In short, Deutsche Bank achieved a sizable but ultimately unknowable amount of this risk reduction—which the bank says is the equivalent of raising 8 billion euros of new capital—by clever mathematics. It modeled its way into a higher capital ratio.
This doesn't mean Deutsche Bank hasn't actually reduced its risk. It's hedges, for example, may be well-conceived and effective. Although it's impossible for an investor to know what those hedges are because Deutsche Bank doesn't say very much about them. So they might also be London Whale style hedges.
The adjustments to the models may be improvements as well. Perhaps Deutsche Bank really does understand its assets better and so it has formulated a better model for judging risk internally—one that just happened to contribute to an improvement in its capital ratio. Again, however, there's no way for investors to know whether this is the case because the bank doesn't provide any information about the changes to its models.
When it comes to deciding whether risk mitigation has been optimized, whether the models really have advanced, and the data has been improved—investors just have to trust Deutsche Bank. And, judging by the rise of the bank's stock, it appears many are willing to do just that.

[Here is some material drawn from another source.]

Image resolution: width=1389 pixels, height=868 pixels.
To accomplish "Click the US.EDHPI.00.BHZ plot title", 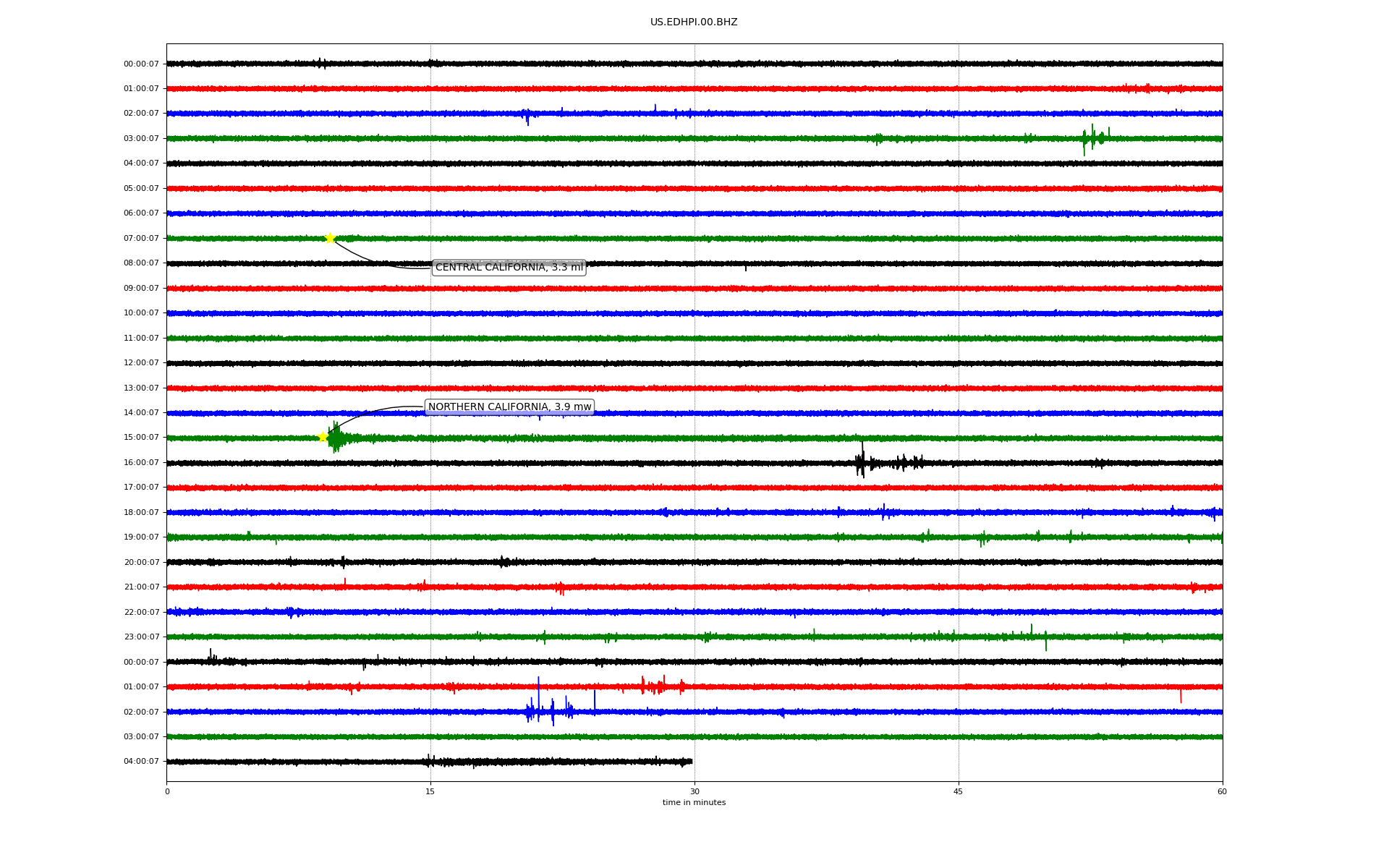I will point(693,22).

This might not be entirely irrational, of course. Remember that the capital ratio is, first and foremost, a regulatory requirement. When Deutsche Bank says it has "de-risked" it's not necessarily talking about reducing real world risk. It is talking about regulatory risk. That is, it is saying that in the eyes of the regulators, risk has been reduced. Regulators are therefore unlikely to require the bank to actually sell off assets, halt dividends, or sell new equity.
Investors are now more concerned about regulatory compliance than actual liquidity or solvency. This could be looked at as a sign of strength in the banking system. Or complacency.